- Active: June 20, 1863–March 11, 1864
- Disbanded: March 11, 1864
- Country: United States
- Allegiance: Union
- Branch: Union Army
- Type: Artillery
- Size: Regiment
- Engagements: American Civil War Battle of Fort Pillow; ;

Commanders
- Notable commanders: Col. Bernard G. Farrar Jr.

= 11th United States Colored Infantry Regiment (New) =

The 1st Regiment Alabama Siege Artillery (African Descent) was an artillery regiment recruited from African-Americans that served in the Union Army during the American Civil War. The regiment was renamed the 6th US Colored Heavy Artillery. Under the leadership of Major Lionel Booth, the regiment fought at the Battle of Fort Pillow on April 12, 1864. The regiment then became the 7th US Colored Heavy Artillery, and later the 11th United States Colored Infantry.

== Service ==
The 1st Alabama Siege Artillery Regiment was raised at LaGrange, LaFayette and Memphis, Tennessee, as well as Corinth, Mississippi, on June 20, 1863, after Federal troops occupied the area. In addition to artillery, the regiment also trained as infantry.

The unit was re-designated as 6th U.S. Colored Heavy Artillery Regiment on March 11, 1864. On March 17, Lieutenant-Colonel Thomas J. Jackson was placed in command of the regiment. The next day he turned the command over to newly promoted Major Lionel F. Booth. At that point the regiment had a strength of 8 officers and 213 men.
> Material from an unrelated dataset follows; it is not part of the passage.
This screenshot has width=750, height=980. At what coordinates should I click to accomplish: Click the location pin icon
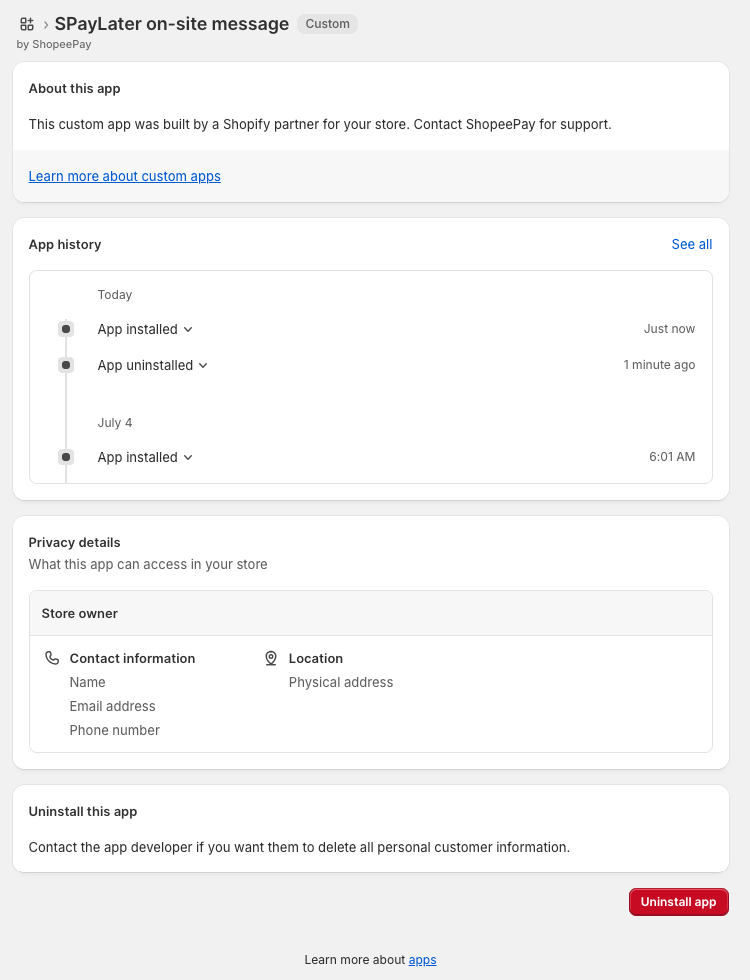tap(271, 658)
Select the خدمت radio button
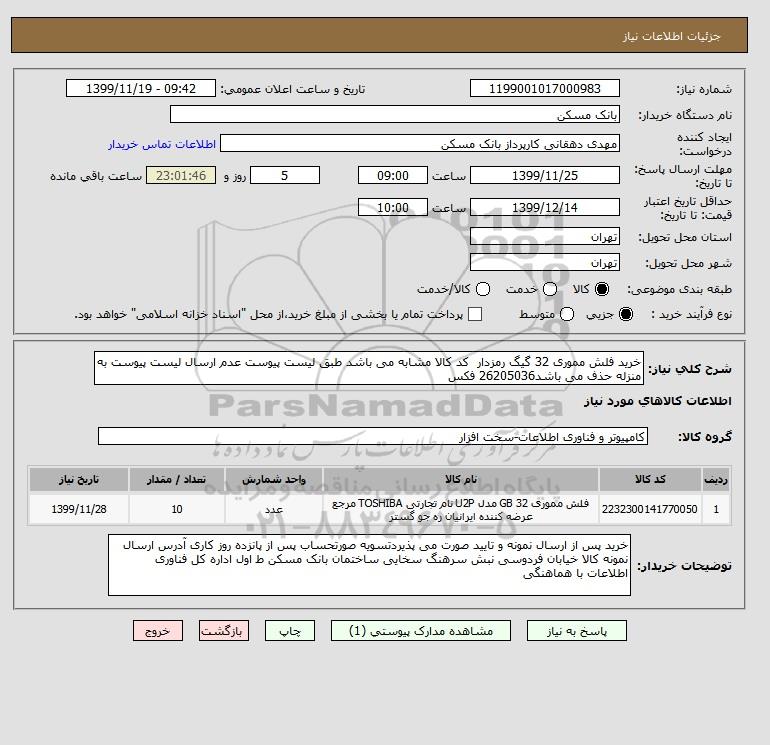 (x=550, y=289)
It arrived at Fort Pillow on March 29 and Major Booth, being the senior officer present, was placed in command of the fort.

On April 12, the fort was attacked by approximately 1,500 Confederate troops led by General James R. Chalmers and Cavalry Corps commander, General Nathan B. Forrest. The battery took positions inside the inner fort walls. However, the Confederates had occupied the surrounding bluffs that allowed them to fire down into the fort. Early in the morning, Major Booth was shot by a Confederate sniper. The command of the fort fell to the in-experienced Major William F. Bradford, the commander of the 13th Tennessee Cavalry (US). The command of the 6th Heavy Artillery fell to Captain Charles Epeneter, who was wounded in the head.
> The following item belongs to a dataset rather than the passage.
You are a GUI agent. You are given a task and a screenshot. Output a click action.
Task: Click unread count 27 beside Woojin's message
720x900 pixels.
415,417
The battery operated two 12-pound howitzers at the northern embrasures or openings in the parapet. Several days before the battle, two 10-pound Parrotts were brought to Fort Pillow. These pieces were placed outside the fort at the beginning of the battle, but were soon moved inside the fort. Wooden platforms were hastily erected adjacent to two open embrasures facing south. During the final assault on the fort, all Union artillery was largely ineffective because the guns could not be depressed enough to fire upon the Confederates on the steep terrain below. Two other cannons, 6-pound James Rifles, were placed in the center two embrasures and manned by a section of men from Company D, 2nd US Colored Light Artillery.

The regiment suffered many casualties at the battle but unlike many newspaper reports not all of the black soldiers were killed. Fifty-six were taken prisoner by the Confederates. Most of them were taken to Mississippi and Alabama and enslaved whereas the white prisoners from the 13th Tennessee Cavalry were sent to Andersonville Prison where a large percentage died. Several of the black prisoners escaped and many of those missing in action eventually returned to their unit.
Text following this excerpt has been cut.